About this task = The data below is to be repeated in full, exactly as given.

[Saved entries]

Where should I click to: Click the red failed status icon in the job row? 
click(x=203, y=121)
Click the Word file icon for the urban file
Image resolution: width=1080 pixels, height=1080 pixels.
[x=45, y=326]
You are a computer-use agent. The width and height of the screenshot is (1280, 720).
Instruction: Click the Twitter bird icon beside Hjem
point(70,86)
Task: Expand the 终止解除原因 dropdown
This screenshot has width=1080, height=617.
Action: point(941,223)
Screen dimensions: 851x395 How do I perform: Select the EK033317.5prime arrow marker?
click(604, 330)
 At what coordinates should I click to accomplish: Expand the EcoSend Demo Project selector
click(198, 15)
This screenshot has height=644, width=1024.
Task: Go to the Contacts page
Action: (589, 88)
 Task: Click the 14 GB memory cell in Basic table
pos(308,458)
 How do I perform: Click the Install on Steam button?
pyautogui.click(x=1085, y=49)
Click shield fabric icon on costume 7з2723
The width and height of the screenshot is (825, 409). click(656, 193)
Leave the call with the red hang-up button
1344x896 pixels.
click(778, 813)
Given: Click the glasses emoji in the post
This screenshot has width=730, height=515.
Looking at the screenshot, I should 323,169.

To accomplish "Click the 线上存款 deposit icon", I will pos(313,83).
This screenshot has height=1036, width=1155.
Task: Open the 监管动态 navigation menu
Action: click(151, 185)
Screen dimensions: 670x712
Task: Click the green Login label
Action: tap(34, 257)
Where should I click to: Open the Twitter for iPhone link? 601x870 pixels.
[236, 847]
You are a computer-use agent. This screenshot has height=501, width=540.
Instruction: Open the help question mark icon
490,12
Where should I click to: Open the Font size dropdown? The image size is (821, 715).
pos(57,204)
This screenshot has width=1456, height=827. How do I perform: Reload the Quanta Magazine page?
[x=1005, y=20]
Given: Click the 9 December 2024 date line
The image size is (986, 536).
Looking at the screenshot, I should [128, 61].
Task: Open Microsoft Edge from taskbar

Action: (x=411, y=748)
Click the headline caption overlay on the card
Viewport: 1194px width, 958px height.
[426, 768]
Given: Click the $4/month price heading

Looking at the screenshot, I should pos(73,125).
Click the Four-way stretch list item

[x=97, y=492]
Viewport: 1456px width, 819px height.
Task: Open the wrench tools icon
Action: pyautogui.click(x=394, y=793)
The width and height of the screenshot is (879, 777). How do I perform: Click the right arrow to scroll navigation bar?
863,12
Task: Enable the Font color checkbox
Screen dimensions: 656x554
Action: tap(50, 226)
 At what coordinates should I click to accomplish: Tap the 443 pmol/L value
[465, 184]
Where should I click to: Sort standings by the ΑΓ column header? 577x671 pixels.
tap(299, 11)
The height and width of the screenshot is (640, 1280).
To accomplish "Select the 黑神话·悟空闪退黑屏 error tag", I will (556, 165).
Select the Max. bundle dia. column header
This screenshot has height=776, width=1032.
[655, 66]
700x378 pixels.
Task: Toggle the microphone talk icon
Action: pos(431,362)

Expected answer =
Where should I click to: Click the red failed status icon in the job row? 
click(x=203, y=121)
Click the Word file icon for the urban file
Image resolution: width=1080 pixels, height=1080 pixels.
[x=45, y=326]
You are a computer-use agent. The width and height of the screenshot is (1280, 720).
Instruction: Click the Twitter bird icon beside Hjem
point(70,86)
Task: Expand the 终止解除原因 dropdown
This screenshot has width=1080, height=617.
Action: point(941,223)
Screen dimensions: 851x395 How do I perform: Select the EK033317.5prime arrow marker?
click(604, 330)
 At what coordinates should I click to accomplish: Expand the EcoSend Demo Project selector
click(198, 15)
This screenshot has height=644, width=1024.
Task: Go to the Contacts page
Action: (589, 88)
 Task: Click the 14 GB memory cell in Basic table
pos(308,458)
 How do I perform: Click the Install on Steam button?
pyautogui.click(x=1085, y=49)
Click shield fabric icon on costume 7з2723
The width and height of the screenshot is (825, 409). click(656, 193)
Leave the call with the red hang-up button
1344x896 pixels.
click(778, 813)
Given: Click the glasses emoji in the post
This screenshot has width=730, height=515.
Looking at the screenshot, I should 323,169.

To accomplish "Click the 线上存款 deposit icon", I will pos(313,83).
This screenshot has height=1036, width=1155.
Task: Open the 监管动态 navigation menu
Action: click(151, 185)
Screen dimensions: 670x712
Task: Click the green Login label
Action: tap(34, 257)
Where should I click to: Open the Twitter for iPhone link? 601x870 pixels.
[236, 847]
You are a computer-use agent. This screenshot has height=501, width=540.
Instruction: Open the help question mark icon
490,12
Where should I click to: Open the Font size dropdown? The image size is (821, 715).
pos(57,204)
This screenshot has width=1456, height=827. How do I perform: Reload the Quanta Magazine page?
[x=1005, y=20]
Given: Click the 9 December 2024 date line
The image size is (986, 536).
Looking at the screenshot, I should [128, 61].
Task: Open Microsoft Edge from taskbar

Action: (x=411, y=748)
Click the headline caption overlay on the card
Viewport: 1194px width, 958px height.
[426, 768]
Given: Click the $4/month price heading

Looking at the screenshot, I should pos(73,125).
Click the Four-way stretch list item

[x=97, y=492]
Viewport: 1456px width, 819px height.
Task: Open the wrench tools icon
Action: pyautogui.click(x=394, y=793)
The width and height of the screenshot is (879, 777). How do I perform: Click the right arrow to scroll navigation bar?
863,12
Task: Enable the Font color checkbox
Screen dimensions: 656x554
Action: tap(50, 226)
 At what coordinates should I click to accomplish: Tap the 443 pmol/L value
[465, 184]
Where should I click to: Sort standings by the ΑΓ column header? 577x671 pixels.
tap(299, 11)
The height and width of the screenshot is (640, 1280).
To accomplish "Select the 黑神话·悟空闪退黑屏 error tag", I will (556, 165).
Select the Max. bundle dia. column header
This screenshot has height=776, width=1032.
[655, 66]
700x378 pixels.
Task: Toggle the microphone talk icon
Action: pos(431,362)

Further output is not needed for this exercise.